O uso da #fiqueemcasa não foi o suficiente para sensibilizar o governo e os grandes bilionários; afinal estamos em um País em que, de acordo com pesquisa do IBGE ,10% mais ricos ficam com 43% da renda nacional. A maioria da população não teve o privilégio de poder trabalhar em casa e teve de correr todos os riscos decorrentes da própria pandemia e da segurança pública.
Nós, mulheres negras, continuamos enfrentando todos os obstáculos físicos, políticos, econômicos, sociais e simbólicos, não por sermos guerreiras, mais sim porque não são garantidas outras opções. Nossa luta é diária para mantermos nosso aluguel em dia, a (in)segurança alimentar de nossos filhos e filhas, afinal já dizia o rapper Emicida: “Sozim, com alma cheia de mágoa e as panela vazia, Sonho imundo, Só água na geladeira e eu querendo salvar o mundo.”
Não temos o tal do mínimo social previsto em letra da Constituição Federal de 1988, mas temos todos os sonhos do mundo, sonhos que nos impulsionam a levantar e a correr para que as próximas gerações possam encontrar uma estrada menos esburacada e mais diversa.

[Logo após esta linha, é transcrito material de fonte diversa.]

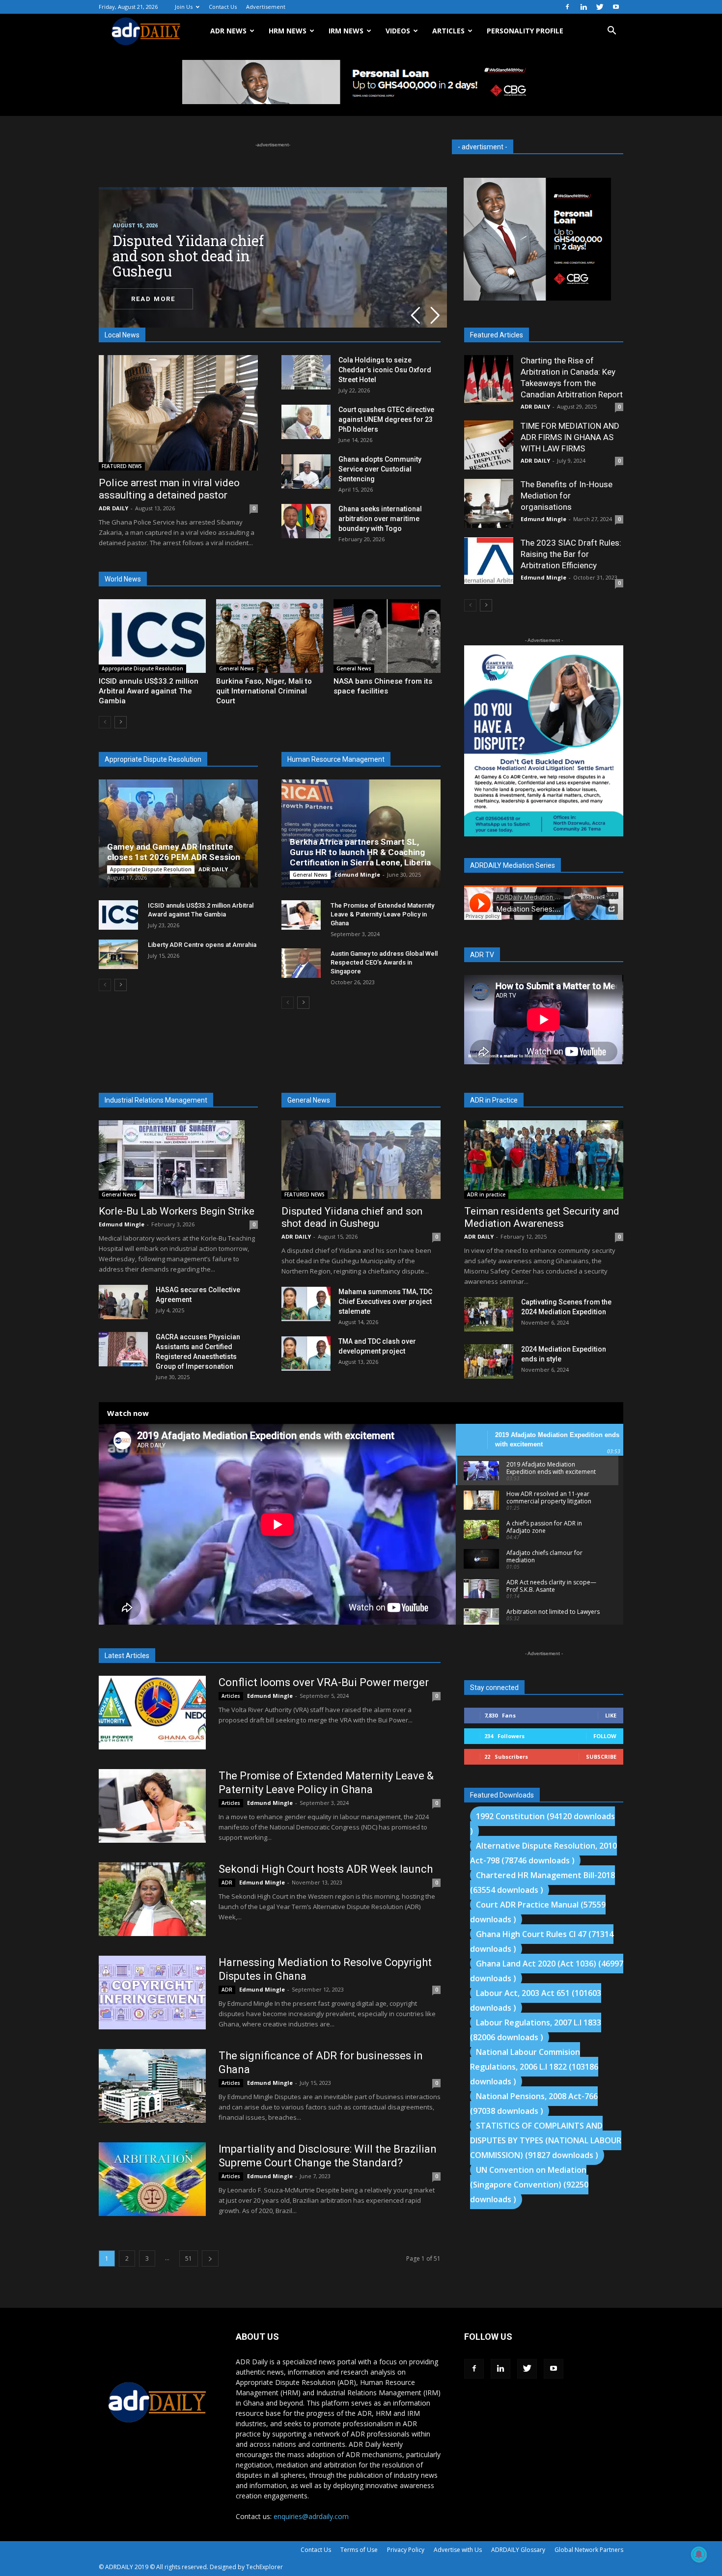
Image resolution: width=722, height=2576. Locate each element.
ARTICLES (448, 30)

Nossa indignação e luta pela parte que nos cabe nesse bolo é vista pela elite como “delírios comunistas”.
Sabemos que estamos ocupando um pedaço desse latifúndio, devido muito sangue e luta da nossa ancestralidade. Entrar e sair pela porta da frente de locais que a branquitude usurpou por séculos causa incômodo na Casa Grande. Incômodo que leva racistas a fazerem declarações (in)direitas ao ver mulher negra coberta de diamantes, ganhando milhões e estampando páginas e mídias sociais.

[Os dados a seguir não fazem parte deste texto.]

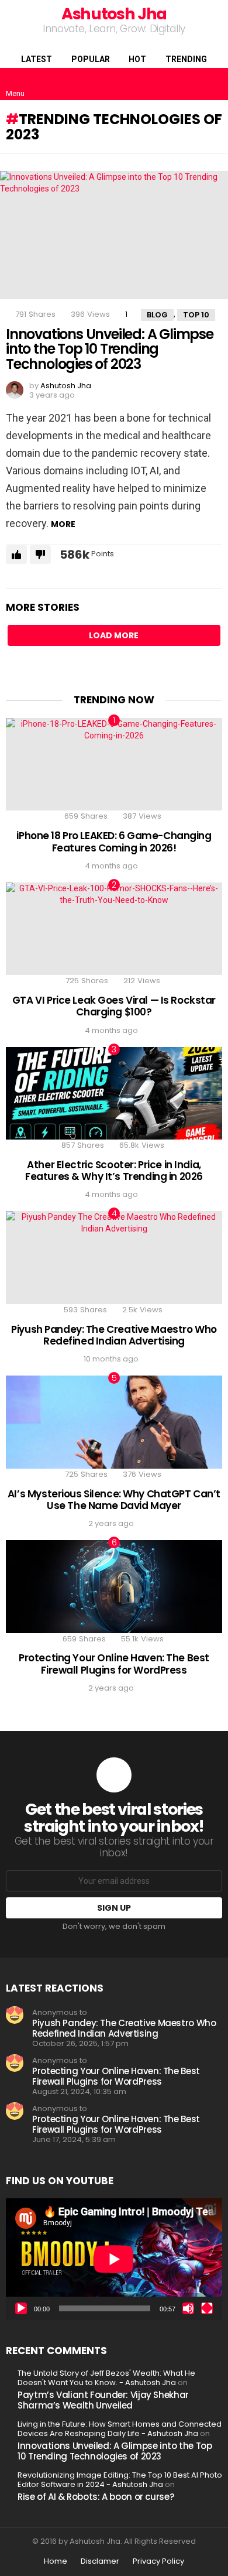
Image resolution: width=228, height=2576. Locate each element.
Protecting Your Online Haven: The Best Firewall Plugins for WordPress (114, 1664)
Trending (186, 59)
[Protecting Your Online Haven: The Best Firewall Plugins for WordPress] (114, 1586)
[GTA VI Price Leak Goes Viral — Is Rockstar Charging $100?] (114, 929)
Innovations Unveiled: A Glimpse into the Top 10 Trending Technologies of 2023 (109, 349)
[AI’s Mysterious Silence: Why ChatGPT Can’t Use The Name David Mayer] (114, 1422)
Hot (137, 59)
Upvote (16, 554)
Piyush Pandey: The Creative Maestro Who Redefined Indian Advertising (113, 1335)
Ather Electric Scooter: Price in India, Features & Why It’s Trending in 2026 (114, 1170)
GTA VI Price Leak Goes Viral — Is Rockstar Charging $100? (114, 1006)
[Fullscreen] (207, 2308)
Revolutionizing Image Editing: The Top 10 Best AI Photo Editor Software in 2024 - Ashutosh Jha (120, 2479)
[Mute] (188, 2308)
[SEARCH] (215, 84)
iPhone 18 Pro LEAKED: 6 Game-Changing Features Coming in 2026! (113, 841)
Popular (90, 59)
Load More (114, 635)
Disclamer (100, 2561)
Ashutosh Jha (114, 14)
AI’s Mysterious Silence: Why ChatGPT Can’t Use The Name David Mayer (114, 1500)
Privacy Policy (158, 2561)
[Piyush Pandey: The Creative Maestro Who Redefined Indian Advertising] (114, 1257)
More (63, 524)
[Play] (21, 2308)
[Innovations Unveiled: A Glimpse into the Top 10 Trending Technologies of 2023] (114, 235)
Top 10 (196, 314)
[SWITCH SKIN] (195, 84)
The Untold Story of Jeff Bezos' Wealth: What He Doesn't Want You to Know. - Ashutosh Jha (106, 2378)
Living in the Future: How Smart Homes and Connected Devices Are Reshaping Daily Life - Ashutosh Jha (120, 2428)
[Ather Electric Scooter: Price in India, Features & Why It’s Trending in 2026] (114, 1093)
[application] (114, 2259)
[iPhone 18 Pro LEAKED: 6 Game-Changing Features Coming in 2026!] (114, 764)
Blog (157, 314)
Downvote (40, 554)
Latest (36, 59)
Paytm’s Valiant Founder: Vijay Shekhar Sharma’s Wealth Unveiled (103, 2400)
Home (55, 2561)
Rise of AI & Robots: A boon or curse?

Desde o golpe de 2016 estamos presenciando cortes orçamentários nas Políticas Sociais, perda dos direitos trabalhistas e a ascensão de governos autoritários e descomprometidos com a agenda dos Direitos Humanos. Porém o que incomoda a elite brasileira é a ascensão de corpos negros em espaços de decisão.
Para o atual (DES)governo, assim como uma parcela da elite brasileira, cobrar políticos para que estes exerçam plenamente suas funções – como investir em políticas de saúde, educação, assistência social e habitação – seria polarizar o País, transformando-o em a Venezuela.

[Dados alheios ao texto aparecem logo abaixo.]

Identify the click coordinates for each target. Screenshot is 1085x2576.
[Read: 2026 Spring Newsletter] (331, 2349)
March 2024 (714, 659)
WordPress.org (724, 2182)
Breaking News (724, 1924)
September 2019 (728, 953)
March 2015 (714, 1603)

Falas como a do atual Ministro da Economia, Paulo Guedes, ao dizer que “ o Fies levou até filho de porteiro que zerou o vestibular para a universidade…” e do Ministro da Educação, Milton Ribeiro, que “universidade deveria, na verdade, ser para poucos” evidenciam que a elite do atraso, não quer perder seus privilégios materiais e muito menos os privilégios simbólicos. Análise essa, tão bem retratada pelo autor Jessé Souza no livro A Elite do Atraso da Escravidão à Lava Jato.
As omissões da branquitude que se diz antirracista e sensibilizada com morte de pessoas negras nos Estados Unidos não me surpreendem mais. Afinal o portal do ódio foi legitimado nas eleições de 2018. Quem está na rua buscando derrubar o Bolsonarismo são os movimentos sociais. Influenciadoras(es) Digitais e Globais preferem continuar em suas respectivas bolhas, assistindo o Brasil voltar para o mapa da fome e criticar toda beleza e riqueza da Diva Beyoncé.
Finalizo solicitando que a elite branca atualize o significado de justiça social. Para Sr. Aguinaldo Silva ” justiça social só quando qualquer mulher, independente da raça, idade, religião ou fama puder usá-lo. Isso acontecerá algum dia? O que vocês acham?”
Sibele Gabriela dos Santos, feminista, militante dos Direitos Humanos, abolicionista, é assistente social, graduada em Serviço Social pela Unesp. Pós-graduada Políticas Públicas-SUAS, MBA em Administração Pública e Gerência de Cidades, curso profissional em Neurociência pela PUCRS, Especialista em Africanidades e Cultura Afro-Brasileira, Mestranda em Planejamento e Análise de Políticas Públicas na Unesp, Pós-graduanda em Direitos Humanos, Responsabilidade Social e Cidadania Global pela PUCRS, cursando MBA em Gestão de Projetos pela USP, graduanda em Formação Pedagógica para Docentes pelo IFSP, Mestranda em Educação pela USP e Líder do Programa de Aceleração do Desenvolvimento de Lideranças Femininas Negras: Marielle Franco pelo Fundo Baobá.